Speaker
Description
Cancer remains one of the leading causes of death, with over 2 million cases worldwide. New therapeutic approaches are therefore under constant development, aimed at eliminating various pathways/mechanisms utilized by cancerous cells. Previous studies have investigated the molecular interaction between the Heat shock protein 70.14 (Hsp70.14) and the RING finger domain of Retinoblastoma binding protein 6 (RBBP6) to determine how this interaction contributes to the progression of cancer. Disruption of this interaction through the discovery and development of protein-protein interaction (PPI) modulators serves as one of the potential therapeutic approaches that can be used to reduce the development of cancer. Hence this present study aimed at the recombinant expression, purification, and characterization of the Hsp70.14 protein, one of the interacting partners of RBBP6. Hsp70.14 was expressed in competent Top10 E. coli cells, purified using affinity chromatography, and thereafter characterized using FTIR and Raman spectrometry. Additionally, in silico methods were used to computationally characterize and predict the structure of the protein.

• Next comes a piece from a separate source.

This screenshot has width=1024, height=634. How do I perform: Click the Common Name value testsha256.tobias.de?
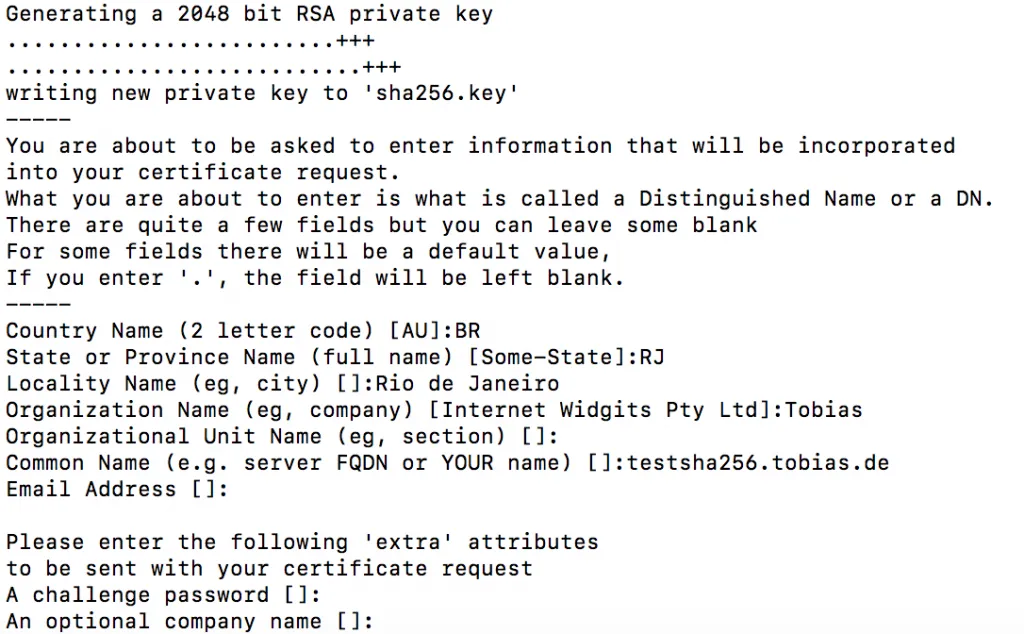[x=758, y=463]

The results show that the protein predominantly contains hydrophilic residues, and its structure is made up of two alpha helices and three anti-parallel beta strands, which was successfully validated using a Ramachandran plot and a Qmean swiss model. FTIR results revealed a high number of carbonyl and hydroxyl groups present in the protein whilst Raman data displayed symmetric C-C stretching and CH2 twisting vibrations in the fingerprint region of the protein respectively. These characterizations provided the basis for the structural determination of the protein and the subsequent identification of the residues important in the interaction with this RING domain partner for the discovery and design of new anti-cancer biopharmaceuticals.